_Exercise brief:_ In the data that follows, every line containing the word "computer" should be returned.

[Opening Data for analysis section]

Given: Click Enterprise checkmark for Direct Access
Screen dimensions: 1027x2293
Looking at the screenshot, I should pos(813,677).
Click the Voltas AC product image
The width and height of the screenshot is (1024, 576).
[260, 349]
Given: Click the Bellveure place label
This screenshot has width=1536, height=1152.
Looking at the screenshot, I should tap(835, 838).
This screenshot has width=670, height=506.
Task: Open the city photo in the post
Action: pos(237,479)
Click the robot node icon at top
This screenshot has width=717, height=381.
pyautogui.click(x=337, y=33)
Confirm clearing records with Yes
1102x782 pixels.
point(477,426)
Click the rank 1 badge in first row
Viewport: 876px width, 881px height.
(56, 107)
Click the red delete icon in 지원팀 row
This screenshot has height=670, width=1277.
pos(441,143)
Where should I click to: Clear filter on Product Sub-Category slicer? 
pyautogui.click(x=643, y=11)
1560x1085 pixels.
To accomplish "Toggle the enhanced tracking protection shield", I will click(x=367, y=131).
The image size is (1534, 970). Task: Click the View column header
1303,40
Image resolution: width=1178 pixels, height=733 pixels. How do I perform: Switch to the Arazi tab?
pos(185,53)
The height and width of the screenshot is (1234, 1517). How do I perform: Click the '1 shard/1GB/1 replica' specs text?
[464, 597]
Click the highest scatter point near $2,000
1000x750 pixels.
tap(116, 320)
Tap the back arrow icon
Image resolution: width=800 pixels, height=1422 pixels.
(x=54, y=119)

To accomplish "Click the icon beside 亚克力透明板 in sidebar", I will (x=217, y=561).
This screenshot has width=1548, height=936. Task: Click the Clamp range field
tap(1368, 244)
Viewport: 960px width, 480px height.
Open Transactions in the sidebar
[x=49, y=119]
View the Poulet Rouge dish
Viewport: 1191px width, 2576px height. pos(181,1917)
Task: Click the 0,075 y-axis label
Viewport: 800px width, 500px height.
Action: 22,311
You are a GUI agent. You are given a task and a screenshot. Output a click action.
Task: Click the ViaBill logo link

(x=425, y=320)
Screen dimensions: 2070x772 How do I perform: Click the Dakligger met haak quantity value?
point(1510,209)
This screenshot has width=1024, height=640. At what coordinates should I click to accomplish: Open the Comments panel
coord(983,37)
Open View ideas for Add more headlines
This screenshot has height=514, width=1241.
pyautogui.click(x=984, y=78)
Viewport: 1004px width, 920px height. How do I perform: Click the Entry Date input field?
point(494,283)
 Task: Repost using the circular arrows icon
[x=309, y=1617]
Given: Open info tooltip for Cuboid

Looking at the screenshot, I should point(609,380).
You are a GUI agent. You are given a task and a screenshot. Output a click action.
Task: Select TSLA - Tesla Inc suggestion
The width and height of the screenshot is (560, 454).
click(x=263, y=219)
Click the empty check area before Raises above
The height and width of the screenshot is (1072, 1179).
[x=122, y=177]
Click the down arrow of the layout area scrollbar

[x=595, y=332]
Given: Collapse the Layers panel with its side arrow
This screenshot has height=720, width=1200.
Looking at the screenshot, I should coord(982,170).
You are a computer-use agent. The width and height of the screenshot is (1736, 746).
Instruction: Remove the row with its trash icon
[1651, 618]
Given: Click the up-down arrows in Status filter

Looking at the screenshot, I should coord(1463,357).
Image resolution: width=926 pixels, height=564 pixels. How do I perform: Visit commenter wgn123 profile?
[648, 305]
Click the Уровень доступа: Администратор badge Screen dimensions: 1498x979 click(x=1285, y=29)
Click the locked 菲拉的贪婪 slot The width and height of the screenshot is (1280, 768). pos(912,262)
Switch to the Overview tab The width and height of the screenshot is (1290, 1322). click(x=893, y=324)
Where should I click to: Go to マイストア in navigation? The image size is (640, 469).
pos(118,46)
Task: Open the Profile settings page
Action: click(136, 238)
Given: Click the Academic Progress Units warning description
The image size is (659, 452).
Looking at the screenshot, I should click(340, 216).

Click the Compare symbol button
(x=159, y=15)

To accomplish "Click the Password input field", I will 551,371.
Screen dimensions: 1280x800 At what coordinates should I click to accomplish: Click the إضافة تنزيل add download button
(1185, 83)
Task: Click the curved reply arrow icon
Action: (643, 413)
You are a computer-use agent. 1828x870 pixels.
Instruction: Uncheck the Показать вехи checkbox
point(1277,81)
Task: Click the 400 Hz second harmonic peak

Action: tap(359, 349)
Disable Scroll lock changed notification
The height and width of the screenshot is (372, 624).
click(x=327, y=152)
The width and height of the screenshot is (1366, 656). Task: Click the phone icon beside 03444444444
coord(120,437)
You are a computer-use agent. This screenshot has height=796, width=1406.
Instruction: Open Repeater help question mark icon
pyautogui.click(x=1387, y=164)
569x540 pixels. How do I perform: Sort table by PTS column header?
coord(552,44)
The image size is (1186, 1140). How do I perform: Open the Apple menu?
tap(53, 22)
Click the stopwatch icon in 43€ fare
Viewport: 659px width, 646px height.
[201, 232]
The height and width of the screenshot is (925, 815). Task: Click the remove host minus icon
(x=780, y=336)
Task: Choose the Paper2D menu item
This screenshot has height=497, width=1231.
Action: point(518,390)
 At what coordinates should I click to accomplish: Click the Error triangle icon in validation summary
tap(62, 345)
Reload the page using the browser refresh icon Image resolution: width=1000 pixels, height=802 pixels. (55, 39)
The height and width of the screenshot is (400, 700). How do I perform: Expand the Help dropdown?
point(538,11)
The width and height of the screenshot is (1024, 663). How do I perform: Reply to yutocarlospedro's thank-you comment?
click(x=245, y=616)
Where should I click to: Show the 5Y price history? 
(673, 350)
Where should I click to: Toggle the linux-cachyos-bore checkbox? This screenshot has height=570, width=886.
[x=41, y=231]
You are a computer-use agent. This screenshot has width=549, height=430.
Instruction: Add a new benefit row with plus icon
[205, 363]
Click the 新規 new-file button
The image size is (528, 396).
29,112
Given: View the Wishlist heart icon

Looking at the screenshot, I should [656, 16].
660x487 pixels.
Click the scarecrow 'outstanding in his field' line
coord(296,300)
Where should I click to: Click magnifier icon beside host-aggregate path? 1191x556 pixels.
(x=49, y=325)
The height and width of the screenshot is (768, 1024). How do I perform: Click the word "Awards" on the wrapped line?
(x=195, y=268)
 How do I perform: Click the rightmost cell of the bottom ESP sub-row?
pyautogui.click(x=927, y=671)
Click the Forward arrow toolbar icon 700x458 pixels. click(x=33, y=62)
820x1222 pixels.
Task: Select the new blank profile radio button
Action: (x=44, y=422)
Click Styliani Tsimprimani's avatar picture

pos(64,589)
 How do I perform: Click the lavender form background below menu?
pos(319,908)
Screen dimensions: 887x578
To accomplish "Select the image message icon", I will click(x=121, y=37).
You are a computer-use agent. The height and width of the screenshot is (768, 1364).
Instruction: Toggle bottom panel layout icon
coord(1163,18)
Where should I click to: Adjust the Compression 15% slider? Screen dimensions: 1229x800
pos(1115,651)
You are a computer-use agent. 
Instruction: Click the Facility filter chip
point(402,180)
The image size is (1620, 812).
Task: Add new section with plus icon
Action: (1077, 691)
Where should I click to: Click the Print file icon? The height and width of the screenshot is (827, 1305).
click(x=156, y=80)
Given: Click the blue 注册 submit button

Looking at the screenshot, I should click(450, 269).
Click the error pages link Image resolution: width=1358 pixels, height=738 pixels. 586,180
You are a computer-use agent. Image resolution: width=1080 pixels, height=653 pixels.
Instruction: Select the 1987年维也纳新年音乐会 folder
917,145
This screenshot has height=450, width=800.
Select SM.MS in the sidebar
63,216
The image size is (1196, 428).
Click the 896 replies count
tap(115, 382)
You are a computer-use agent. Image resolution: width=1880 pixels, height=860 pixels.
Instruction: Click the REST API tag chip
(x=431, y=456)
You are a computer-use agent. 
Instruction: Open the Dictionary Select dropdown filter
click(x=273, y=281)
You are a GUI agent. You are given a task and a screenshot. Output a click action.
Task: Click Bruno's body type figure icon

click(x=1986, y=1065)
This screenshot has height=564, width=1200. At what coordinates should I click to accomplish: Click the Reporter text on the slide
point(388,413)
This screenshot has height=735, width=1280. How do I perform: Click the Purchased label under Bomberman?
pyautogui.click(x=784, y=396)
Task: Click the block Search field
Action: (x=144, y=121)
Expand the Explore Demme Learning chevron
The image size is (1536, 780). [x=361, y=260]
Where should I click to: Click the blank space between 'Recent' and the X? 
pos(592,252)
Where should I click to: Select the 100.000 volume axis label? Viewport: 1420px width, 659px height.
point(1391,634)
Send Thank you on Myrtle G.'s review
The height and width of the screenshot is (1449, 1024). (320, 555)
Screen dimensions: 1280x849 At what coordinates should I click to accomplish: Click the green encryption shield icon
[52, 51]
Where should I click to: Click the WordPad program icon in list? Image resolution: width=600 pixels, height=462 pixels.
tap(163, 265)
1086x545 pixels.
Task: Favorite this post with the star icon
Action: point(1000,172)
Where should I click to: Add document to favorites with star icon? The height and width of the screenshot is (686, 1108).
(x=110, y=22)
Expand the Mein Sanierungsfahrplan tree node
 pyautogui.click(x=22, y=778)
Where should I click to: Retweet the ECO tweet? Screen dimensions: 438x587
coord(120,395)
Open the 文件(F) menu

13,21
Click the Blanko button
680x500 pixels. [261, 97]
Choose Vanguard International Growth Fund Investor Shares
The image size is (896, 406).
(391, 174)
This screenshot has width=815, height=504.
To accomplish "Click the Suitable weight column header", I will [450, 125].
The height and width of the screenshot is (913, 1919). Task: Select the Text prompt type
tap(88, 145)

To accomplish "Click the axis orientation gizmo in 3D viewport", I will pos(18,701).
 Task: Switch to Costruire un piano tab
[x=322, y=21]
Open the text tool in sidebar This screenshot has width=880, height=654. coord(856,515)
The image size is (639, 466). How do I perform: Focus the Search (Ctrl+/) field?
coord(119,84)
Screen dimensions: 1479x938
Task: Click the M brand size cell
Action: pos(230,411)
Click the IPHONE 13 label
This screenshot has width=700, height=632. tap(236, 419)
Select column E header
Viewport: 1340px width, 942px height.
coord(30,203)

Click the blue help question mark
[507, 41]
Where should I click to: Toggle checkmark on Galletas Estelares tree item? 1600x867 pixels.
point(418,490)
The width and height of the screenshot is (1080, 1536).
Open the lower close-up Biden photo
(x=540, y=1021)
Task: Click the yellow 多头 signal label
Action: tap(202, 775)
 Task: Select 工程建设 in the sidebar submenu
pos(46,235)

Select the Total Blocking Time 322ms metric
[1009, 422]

[Closing Data for analysis section]

_Written response:_
You are a computer-use agent. The width and height of the screenshot is (1736, 746).
You are a computer-use agent. 1828x870 pixels.
You are a computer-use agent. This screenshot has height=796, width=1406.
You are a computer-use agent. This screenshot has width=549, height=430.
You are a computer-use agent. The height and width of the screenshot is (768, 1364).
You are a computer-use agent. 
You are a computer-use agent. Image resolution: width=1080 pixels, height=653 pixels.
You are a computer-use agent. Image resolution: width=1880 pixels, height=860 pixels.
You are a computer-use agent. 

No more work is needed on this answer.